[Recorded data]
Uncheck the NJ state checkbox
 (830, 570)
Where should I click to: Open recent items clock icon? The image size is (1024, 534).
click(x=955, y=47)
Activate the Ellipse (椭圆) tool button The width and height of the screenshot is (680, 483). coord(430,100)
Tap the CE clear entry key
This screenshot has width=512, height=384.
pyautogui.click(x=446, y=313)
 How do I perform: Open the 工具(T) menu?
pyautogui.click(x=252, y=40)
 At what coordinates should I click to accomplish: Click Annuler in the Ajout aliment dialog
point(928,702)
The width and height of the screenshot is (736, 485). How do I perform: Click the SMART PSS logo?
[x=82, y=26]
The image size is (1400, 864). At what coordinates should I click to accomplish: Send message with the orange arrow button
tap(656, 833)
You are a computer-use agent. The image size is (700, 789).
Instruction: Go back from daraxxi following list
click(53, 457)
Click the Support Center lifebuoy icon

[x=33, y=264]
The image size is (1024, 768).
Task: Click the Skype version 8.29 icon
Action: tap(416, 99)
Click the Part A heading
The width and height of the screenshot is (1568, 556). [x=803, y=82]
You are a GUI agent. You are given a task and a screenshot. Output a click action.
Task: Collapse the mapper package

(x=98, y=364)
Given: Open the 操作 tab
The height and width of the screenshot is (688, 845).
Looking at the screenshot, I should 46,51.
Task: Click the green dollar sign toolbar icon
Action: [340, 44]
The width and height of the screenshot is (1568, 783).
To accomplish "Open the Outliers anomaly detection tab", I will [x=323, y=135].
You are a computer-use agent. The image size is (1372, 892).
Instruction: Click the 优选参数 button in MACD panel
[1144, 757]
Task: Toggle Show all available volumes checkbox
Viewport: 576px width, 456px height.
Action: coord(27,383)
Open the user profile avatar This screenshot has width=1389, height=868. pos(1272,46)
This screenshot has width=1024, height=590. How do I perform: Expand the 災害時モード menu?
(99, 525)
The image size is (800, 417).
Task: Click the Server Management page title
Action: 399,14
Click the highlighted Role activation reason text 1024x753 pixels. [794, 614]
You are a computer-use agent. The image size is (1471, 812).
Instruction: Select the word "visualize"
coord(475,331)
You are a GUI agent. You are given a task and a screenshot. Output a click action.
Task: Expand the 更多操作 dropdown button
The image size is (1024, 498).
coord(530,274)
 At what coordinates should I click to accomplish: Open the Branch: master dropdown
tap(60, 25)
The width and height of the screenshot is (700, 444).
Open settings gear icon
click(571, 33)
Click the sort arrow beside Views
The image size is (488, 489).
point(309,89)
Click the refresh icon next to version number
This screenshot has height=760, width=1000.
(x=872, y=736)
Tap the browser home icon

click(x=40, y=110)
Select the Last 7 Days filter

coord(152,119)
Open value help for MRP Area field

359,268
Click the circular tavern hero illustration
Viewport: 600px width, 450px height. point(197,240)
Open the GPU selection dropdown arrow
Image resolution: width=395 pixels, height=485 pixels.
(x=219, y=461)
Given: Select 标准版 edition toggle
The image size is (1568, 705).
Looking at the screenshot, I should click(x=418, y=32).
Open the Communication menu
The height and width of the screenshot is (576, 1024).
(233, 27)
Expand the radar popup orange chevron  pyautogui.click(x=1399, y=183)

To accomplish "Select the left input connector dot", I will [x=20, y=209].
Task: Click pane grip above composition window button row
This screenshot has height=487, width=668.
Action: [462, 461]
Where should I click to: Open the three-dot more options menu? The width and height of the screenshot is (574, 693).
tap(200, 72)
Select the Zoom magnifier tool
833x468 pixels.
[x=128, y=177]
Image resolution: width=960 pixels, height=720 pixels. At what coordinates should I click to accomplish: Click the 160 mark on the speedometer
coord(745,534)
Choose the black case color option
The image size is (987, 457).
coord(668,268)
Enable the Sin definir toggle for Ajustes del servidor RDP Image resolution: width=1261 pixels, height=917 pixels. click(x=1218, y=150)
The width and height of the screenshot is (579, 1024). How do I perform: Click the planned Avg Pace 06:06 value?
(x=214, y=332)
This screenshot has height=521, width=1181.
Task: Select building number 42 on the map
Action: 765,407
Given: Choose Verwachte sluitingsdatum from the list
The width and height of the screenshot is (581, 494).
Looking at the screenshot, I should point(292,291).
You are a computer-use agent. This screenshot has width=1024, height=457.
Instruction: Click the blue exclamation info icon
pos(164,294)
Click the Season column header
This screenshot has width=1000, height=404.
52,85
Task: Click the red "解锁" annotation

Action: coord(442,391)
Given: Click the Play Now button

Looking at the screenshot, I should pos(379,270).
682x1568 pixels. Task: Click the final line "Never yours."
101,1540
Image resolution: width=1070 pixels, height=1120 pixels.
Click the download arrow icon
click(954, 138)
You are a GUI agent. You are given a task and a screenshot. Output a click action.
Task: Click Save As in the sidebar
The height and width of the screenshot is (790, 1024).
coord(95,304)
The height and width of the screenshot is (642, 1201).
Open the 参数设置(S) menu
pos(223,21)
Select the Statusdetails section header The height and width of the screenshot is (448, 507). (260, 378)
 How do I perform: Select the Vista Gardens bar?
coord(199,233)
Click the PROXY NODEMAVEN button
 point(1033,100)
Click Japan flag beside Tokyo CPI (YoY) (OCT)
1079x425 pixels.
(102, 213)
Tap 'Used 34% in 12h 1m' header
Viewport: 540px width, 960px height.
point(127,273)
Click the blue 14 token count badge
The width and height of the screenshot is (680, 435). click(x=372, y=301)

• _ACTIVITY_: Of all the entries above, repeat only the lines from the line that has "Open the user" to the line that has "Click the sort arrow beside Views", both lines included, exactly.

• _SOLUTION_:
Open the user profile avatar This screenshot has width=1389, height=868. pos(1272,46)
This screenshot has width=1024, height=590. How do I perform: Expand the 災害時モード menu?
(99, 525)
The image size is (800, 417).
Task: Click the Server Management page title
Action: 399,14
Click the highlighted Role activation reason text 1024x753 pixels. [794, 614]
You are a computer-use agent. The image size is (1471, 812).
Instruction: Select the word "visualize"
coord(475,331)
You are a GUI agent. You are given a task and a screenshot. Output a click action.
Task: Expand the 更多操作 dropdown button
The image size is (1024, 498).
coord(530,274)
 At what coordinates should I click to accomplish: Open the Branch: master dropdown
tap(60, 25)
The width and height of the screenshot is (700, 444).
Open settings gear icon
click(571, 33)
Click the sort arrow beside Views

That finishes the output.